Extract only the lines running from the top of the entries to the line that holds "Click the Kommune text input field". Include that line and omit the pictures.

Data extracts:
━━━━━━━━━━━━━━━━

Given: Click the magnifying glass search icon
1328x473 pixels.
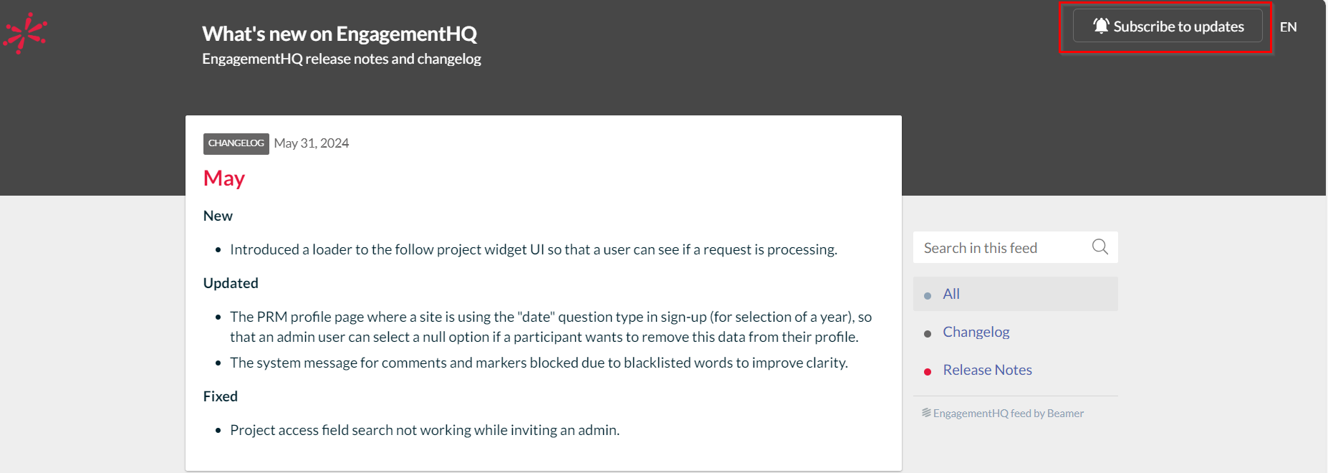Looking at the screenshot, I should point(1100,247).
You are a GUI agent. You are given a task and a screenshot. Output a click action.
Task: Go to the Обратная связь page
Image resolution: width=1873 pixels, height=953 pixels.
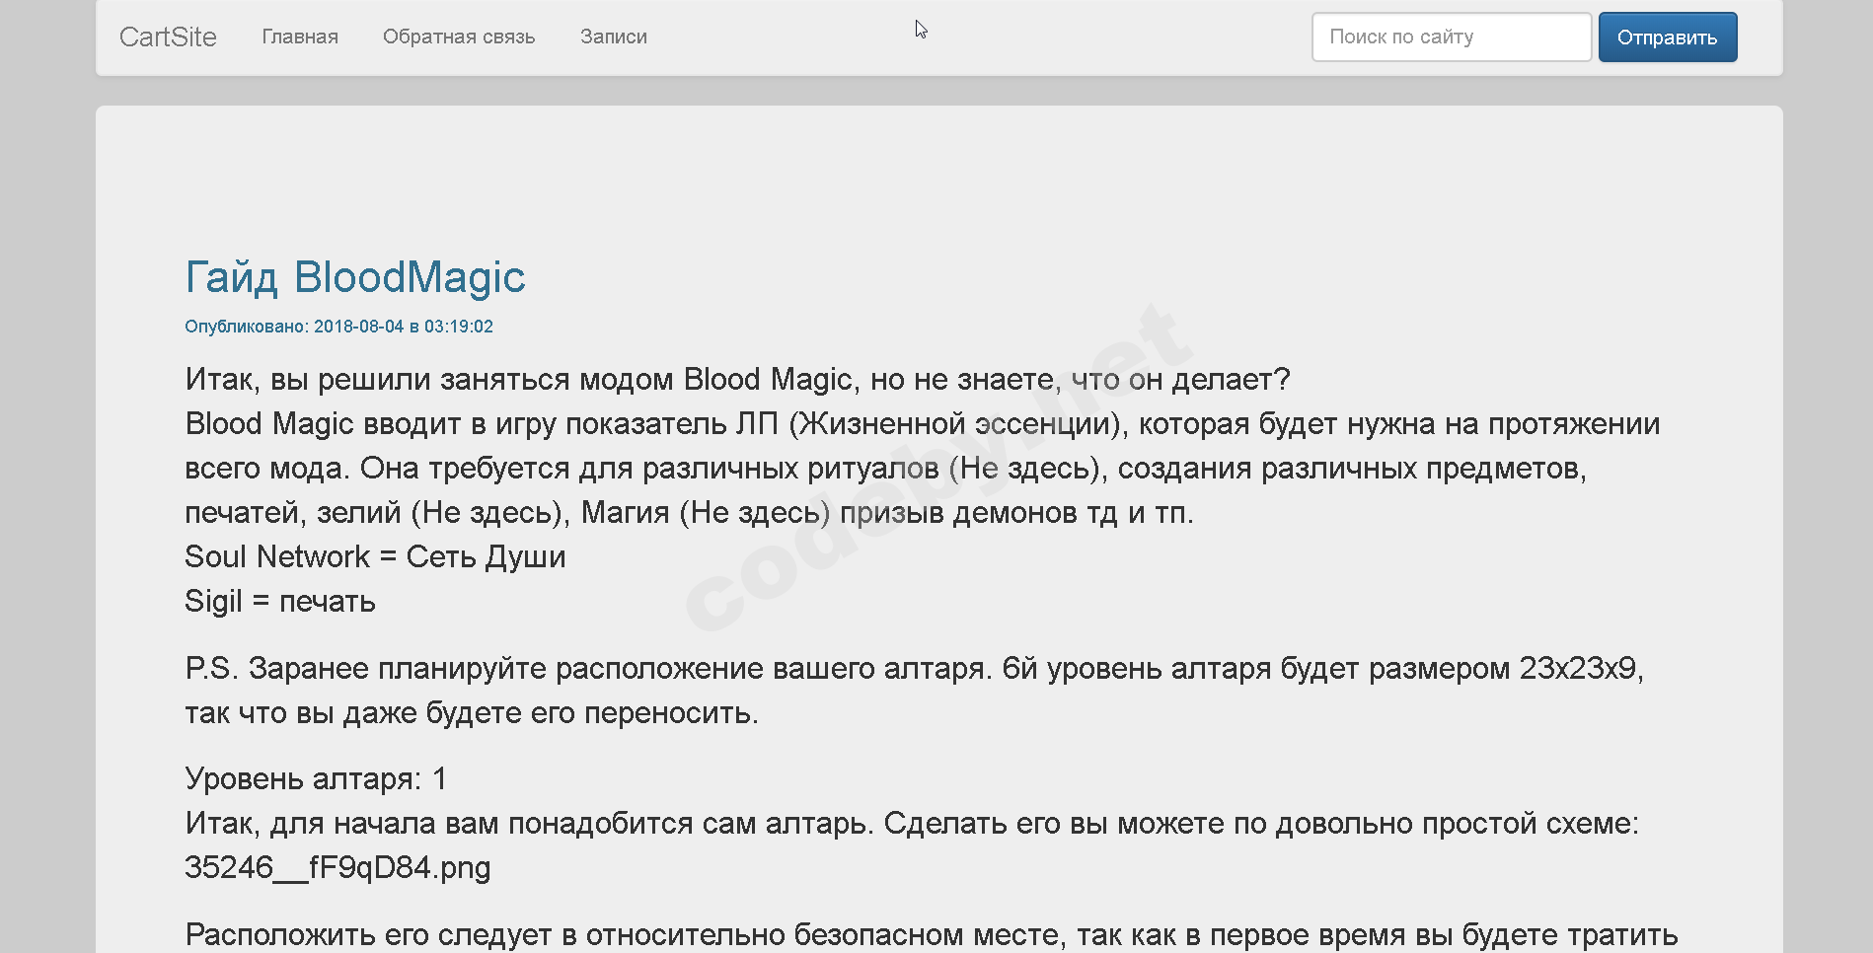pos(459,37)
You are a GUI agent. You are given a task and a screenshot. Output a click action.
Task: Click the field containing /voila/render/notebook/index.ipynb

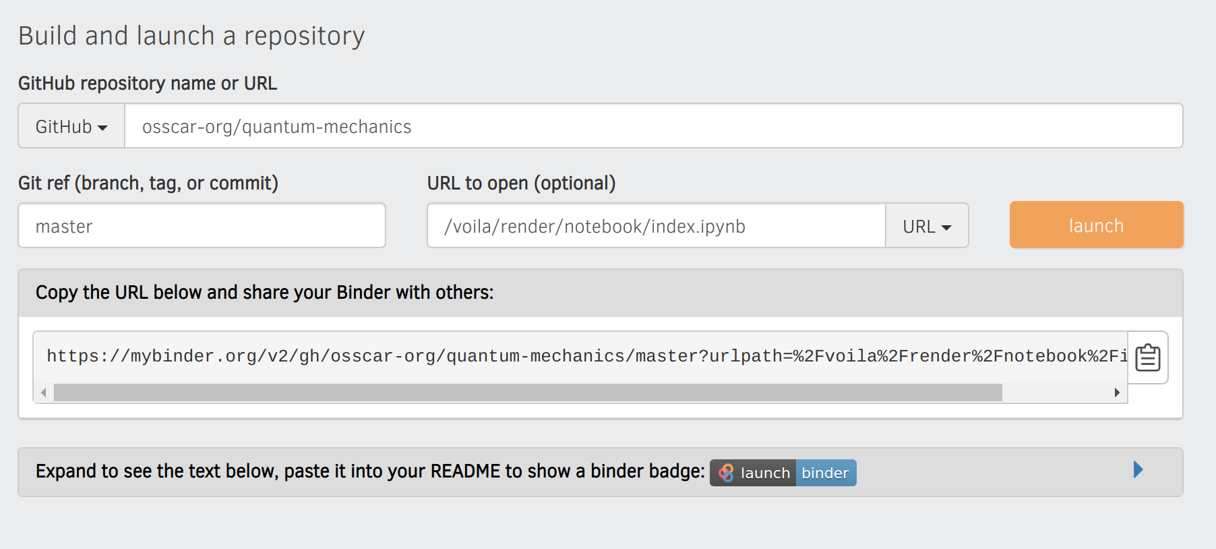[x=656, y=226]
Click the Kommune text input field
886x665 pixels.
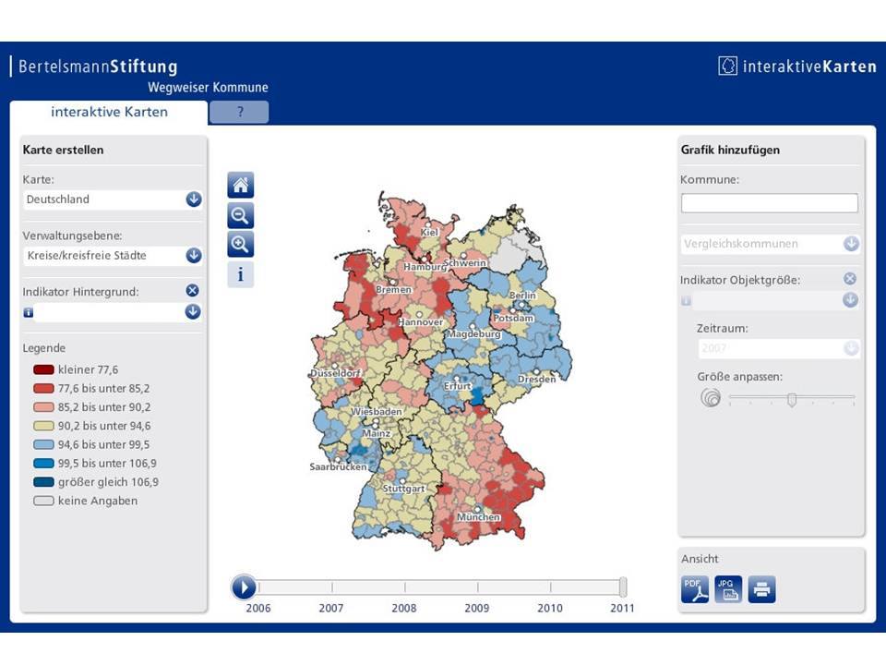click(769, 203)
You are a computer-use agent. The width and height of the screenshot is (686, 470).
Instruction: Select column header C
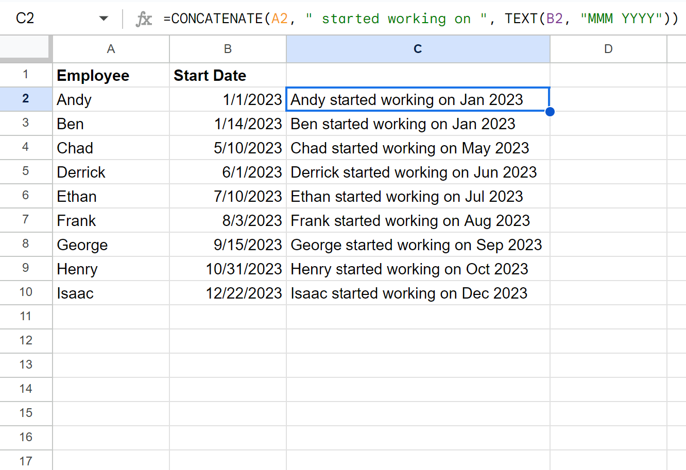[418, 48]
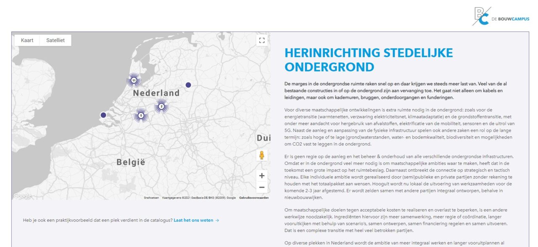Switch to the Satelliet map view
The width and height of the screenshot is (538, 247).
[55, 40]
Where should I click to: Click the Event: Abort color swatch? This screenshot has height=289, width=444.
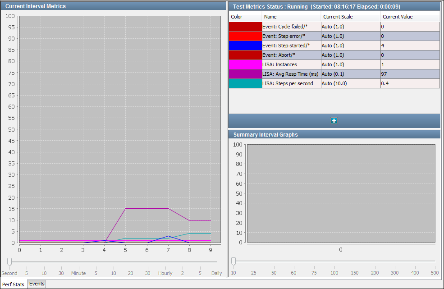tap(245, 55)
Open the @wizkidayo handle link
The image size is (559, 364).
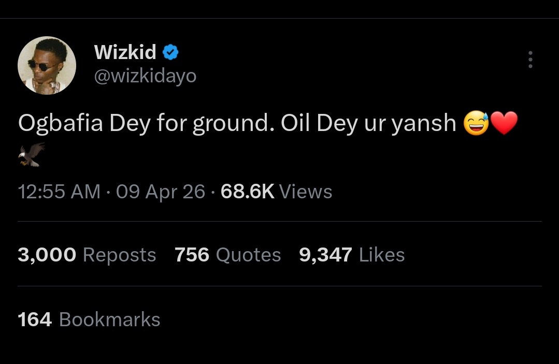pyautogui.click(x=145, y=76)
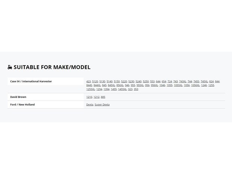Open the 353 model link
232x174 pixels.
[136, 89]

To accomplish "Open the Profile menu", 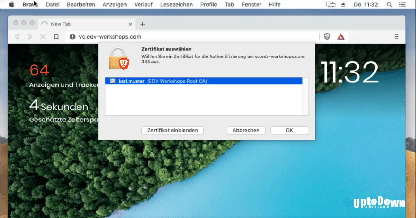I will (x=208, y=5).
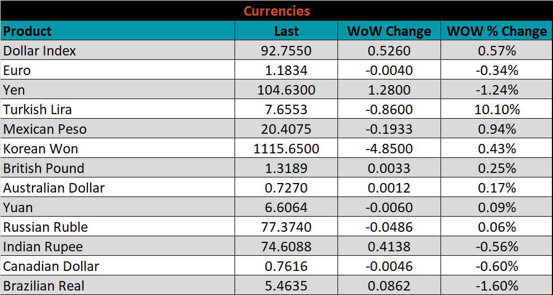Select the Last column header
The width and height of the screenshot is (553, 295).
click(287, 31)
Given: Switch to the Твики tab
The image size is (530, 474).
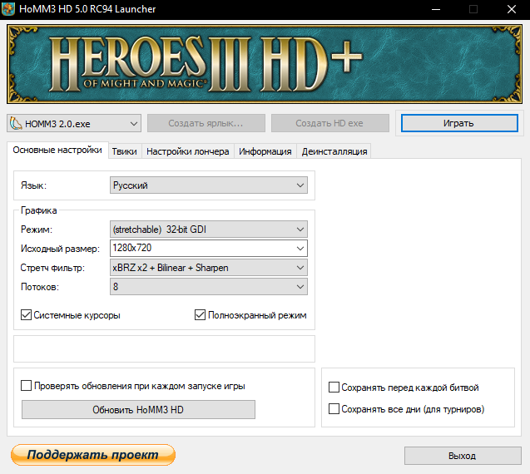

━━━━━━━━━━━━━━━━

Result of this task:
Given: Click the magnifying glass search icon
1328x473 pixels.
Looking at the screenshot, I should point(1100,247).
You are a GUI agent. You are given a task and a screenshot. Output a click action.
Task: Go to the Обратная связь page
Image resolution: width=1873 pixels, height=953 pixels.
pos(459,37)
You are a GUI agent. You are given a task and a screenshot. Output a click action.
Task: Click the field containing /voila/render/notebook/index.ipynb

[x=656, y=226]
Click the Kommune text input field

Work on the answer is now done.